En lo que va de este año

Cero mortalidad infantil en las montañas granmenses

Igual resultado reportan en muertes maternas. Todo el territorio se encuentra atendido por médicos y enfermeros en 137 consultorios y un hospital rural

PEDRO MORA

GRANMA.— Bajo el suelo de numerosos sitios de la Sierra Maestra yacen tumbas inéditas, mudos testigos de un doloroso pasado carente de atención médica.

Eustorgio Rosales Chávez, con sus 85 años, conoce bien las tragedias de aquellos años, antes del triunfo de la Revolución en 1959, cuando desde las montañas de Guisa debían trasladar a los enfermos en hamacas hasta el llano, tras largas horas de difícil peregrinar. Muchos de ellos morían en el camino.

Foto: AGUSTÍN SAMEn medio de la Sierra Maestra funciona el hospital Juan Manuel Márquez, de Victorino.

El área de la Sierra Maestra enmarcada en los límites de la provincia de Granma reportaba, antes de 1959, una mortalidad infantil superior a los 120 niños menores de un año fallecidos por cada mil nacidos vivos.

Para satisfacción de los serranos, aquella triste realidad fue borrada. Desde los primeros años del triunfo revolucionario los servicios de Salud llegaron al lomerío acompañando a la educación y a otras mejoras.

Las estadísticas demuestran que en este 2005 las mortalidades infantil y materna en las montañas granmenses se mantiene en cero junto al favorable estado de otros indicadores, reflejo de una calidad de vida superior.

Foto: AGUSTÍN SAMLa tecnología de punta instalada en hospitales del llano también está al servicio de los montañeses.

Todo el territorio montañés se encuentra atendido por médicos y enfermeras mediante 137 consultorios y el hospital rural Juan Manuel Márquez, en el poblado de Victorino. Gracias a esta generalización de la atención médica, las enfermedades transmisibles muestran un considerable descenso.

Con la entrada en septiembre de 41 egresados de la Facultad de Ciencias Médicas de Granma, ascienden a 141 los galenos que prestan servicios en las montañas, de los cuales 24 son especialistas.

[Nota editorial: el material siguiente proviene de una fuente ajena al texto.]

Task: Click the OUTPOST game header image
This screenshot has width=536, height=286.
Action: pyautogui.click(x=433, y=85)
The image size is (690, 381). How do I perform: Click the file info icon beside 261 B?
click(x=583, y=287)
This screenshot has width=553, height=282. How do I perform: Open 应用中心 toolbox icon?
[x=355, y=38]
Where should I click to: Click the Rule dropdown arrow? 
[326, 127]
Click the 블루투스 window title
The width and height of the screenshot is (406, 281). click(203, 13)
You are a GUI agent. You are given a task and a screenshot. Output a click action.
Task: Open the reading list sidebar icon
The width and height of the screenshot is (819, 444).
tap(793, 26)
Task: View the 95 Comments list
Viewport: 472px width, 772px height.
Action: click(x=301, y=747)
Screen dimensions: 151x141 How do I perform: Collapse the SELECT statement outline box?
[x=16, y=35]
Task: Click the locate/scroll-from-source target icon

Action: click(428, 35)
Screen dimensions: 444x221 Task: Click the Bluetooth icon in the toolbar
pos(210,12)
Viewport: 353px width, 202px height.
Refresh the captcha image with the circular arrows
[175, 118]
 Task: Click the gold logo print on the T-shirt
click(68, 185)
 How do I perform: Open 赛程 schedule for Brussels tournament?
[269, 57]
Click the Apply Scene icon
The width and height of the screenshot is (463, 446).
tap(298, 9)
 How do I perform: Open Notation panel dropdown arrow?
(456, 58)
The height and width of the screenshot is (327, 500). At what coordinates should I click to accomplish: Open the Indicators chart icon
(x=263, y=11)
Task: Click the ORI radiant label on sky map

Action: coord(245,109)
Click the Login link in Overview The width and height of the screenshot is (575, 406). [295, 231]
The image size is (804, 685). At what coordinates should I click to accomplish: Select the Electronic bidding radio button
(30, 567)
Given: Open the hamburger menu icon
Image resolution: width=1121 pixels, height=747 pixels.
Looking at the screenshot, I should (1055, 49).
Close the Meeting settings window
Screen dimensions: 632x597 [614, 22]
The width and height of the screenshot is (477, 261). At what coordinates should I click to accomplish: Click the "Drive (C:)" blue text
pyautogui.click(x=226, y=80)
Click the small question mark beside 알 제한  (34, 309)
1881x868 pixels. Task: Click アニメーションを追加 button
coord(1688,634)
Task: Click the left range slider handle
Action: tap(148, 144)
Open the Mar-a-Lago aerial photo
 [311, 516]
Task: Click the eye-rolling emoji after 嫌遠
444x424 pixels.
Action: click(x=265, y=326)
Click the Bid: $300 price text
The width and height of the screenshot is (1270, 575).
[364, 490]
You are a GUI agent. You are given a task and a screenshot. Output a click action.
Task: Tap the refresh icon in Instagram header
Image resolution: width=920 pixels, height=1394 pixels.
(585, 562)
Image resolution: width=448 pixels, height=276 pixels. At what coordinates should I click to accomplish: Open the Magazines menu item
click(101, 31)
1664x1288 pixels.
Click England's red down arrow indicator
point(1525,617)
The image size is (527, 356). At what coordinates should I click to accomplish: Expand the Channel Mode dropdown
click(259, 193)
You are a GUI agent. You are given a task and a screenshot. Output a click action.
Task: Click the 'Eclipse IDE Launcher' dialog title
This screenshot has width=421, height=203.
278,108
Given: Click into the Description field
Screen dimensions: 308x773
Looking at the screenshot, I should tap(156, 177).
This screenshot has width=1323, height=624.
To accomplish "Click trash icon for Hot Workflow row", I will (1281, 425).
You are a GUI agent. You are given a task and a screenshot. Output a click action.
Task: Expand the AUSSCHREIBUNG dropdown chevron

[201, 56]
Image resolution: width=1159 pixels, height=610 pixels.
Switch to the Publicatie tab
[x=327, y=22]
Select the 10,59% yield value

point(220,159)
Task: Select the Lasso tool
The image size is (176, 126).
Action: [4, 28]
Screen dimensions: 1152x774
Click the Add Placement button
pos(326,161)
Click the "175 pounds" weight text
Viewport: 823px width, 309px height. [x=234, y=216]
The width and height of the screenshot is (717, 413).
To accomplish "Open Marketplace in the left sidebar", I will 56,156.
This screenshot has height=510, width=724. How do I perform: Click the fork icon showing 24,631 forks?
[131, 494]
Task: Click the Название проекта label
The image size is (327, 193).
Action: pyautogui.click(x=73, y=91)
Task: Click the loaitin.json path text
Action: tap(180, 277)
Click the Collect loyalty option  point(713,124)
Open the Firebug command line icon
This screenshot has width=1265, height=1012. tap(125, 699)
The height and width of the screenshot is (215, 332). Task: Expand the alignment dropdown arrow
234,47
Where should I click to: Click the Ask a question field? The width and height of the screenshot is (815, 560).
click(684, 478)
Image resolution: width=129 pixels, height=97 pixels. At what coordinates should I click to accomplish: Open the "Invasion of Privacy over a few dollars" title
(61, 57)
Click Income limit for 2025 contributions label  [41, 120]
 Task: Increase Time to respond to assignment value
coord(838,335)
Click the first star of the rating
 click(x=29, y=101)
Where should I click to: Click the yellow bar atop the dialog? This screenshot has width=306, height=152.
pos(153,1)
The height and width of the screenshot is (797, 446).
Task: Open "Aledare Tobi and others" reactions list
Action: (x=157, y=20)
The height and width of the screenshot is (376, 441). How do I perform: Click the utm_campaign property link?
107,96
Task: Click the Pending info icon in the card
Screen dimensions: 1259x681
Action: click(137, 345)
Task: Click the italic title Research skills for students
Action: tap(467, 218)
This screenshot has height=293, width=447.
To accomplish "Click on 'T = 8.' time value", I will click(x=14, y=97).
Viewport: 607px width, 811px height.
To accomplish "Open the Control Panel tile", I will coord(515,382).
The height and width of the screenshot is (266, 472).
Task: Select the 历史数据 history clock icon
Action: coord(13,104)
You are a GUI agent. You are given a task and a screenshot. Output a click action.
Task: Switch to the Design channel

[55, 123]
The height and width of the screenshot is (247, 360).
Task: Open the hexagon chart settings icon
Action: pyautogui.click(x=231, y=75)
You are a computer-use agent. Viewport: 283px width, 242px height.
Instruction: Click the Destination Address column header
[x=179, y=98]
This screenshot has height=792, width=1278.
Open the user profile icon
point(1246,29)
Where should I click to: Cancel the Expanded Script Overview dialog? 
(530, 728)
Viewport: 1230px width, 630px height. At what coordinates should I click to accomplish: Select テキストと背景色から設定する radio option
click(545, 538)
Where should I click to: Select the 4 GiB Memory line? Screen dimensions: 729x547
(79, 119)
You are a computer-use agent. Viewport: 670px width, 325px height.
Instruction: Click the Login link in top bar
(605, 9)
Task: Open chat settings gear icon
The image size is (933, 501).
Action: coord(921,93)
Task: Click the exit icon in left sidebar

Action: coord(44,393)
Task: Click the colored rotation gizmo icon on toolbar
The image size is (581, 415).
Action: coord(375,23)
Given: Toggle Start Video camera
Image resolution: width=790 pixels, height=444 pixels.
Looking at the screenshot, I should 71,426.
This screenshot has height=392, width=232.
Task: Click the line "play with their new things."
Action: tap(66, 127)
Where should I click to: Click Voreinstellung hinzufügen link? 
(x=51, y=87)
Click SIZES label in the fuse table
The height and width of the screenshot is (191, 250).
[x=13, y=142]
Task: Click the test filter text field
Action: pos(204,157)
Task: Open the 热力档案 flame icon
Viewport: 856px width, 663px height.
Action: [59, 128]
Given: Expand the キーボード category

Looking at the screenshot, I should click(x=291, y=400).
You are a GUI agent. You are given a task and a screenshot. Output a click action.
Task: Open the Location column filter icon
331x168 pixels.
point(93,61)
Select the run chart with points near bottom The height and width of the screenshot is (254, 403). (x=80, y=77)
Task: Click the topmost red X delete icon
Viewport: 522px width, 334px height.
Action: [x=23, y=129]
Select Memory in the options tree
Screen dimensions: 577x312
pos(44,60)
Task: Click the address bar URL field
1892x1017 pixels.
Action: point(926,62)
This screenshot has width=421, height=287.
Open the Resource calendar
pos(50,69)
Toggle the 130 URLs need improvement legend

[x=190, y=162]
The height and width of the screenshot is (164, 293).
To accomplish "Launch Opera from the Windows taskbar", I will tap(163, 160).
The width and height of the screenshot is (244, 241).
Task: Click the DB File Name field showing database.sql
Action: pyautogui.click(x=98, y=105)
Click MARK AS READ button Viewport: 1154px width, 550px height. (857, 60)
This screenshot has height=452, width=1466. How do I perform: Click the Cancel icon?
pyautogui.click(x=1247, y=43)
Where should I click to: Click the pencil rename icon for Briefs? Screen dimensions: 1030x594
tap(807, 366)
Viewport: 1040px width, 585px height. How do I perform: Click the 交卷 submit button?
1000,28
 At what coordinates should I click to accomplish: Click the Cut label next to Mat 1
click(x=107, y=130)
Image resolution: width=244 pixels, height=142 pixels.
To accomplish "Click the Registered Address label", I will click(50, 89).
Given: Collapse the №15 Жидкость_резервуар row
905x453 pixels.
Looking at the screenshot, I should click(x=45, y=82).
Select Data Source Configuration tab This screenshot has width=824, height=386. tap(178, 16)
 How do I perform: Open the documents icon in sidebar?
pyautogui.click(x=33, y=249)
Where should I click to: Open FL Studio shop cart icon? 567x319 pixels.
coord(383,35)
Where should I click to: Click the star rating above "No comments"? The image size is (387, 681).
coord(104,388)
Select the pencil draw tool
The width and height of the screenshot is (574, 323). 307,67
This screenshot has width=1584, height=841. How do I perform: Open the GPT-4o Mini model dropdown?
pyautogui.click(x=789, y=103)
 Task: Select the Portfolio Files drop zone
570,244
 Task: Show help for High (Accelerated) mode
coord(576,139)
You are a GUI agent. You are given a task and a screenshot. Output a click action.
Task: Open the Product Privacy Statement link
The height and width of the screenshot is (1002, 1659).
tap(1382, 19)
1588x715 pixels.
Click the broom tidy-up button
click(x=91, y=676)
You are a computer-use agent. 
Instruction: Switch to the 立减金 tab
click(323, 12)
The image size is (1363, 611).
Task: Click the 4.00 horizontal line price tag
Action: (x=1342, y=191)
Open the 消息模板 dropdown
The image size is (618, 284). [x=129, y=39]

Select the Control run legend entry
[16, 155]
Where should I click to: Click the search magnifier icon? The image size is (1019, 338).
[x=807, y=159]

A ellos se une la labor de las 81 salas de televisión que funcionan como centros de rehabilitación, 12 casas maternas para el cuidado de embarazadas radicadas en hogares campesinos con todas las condiciones, además del servicio estomatológico, laboratorios clínicos y las farmacias de montaña.

Están responsabilizados con la salud bucal de los vecinos 14 especialistas en 18 sillones fijos y uno móvil por cada municipio. En el primer semestre ofrecieron 34 696 consultas y centenares de charlas acerca de la educación sanitaria.

Favorece al sistema de Salud en el abrupto territorio contar con comunicaciones en el 83,9% de los consultorios comunitarios del médico de la familia. La solicitud de ayuda o la coordinación con los hospitales es posible por medio de plantas de radio y teléfonos.

Viajando a las cabeceras de los municipios tienen a su disposición ultrasonido, y en Bayamo y Manzanillo pueden encontrar tomografía axial computarizada, modernos equipos de química analítica y la consulta externa de Cardiología que complementa los cuidados intensivos coronarios en el hospital Carlos Manuel de Céspedes.

En los dos principales centros hospitalarios del territorio están instalados 27 riñones artificiales que acercan este tratamiento al paciente. La microcirugía con implante de lente intraocular se realiza en dos centros de Bayamo y Manzanillo.

Todos estos servicios del sistema de Salud constituyen un verdadero impacto en zonas del Plan Turquino que posibilitan al montañés disfrutar de los avances científico-técnicos, y ponen a su alcance lo que antes les resultaba muy distante.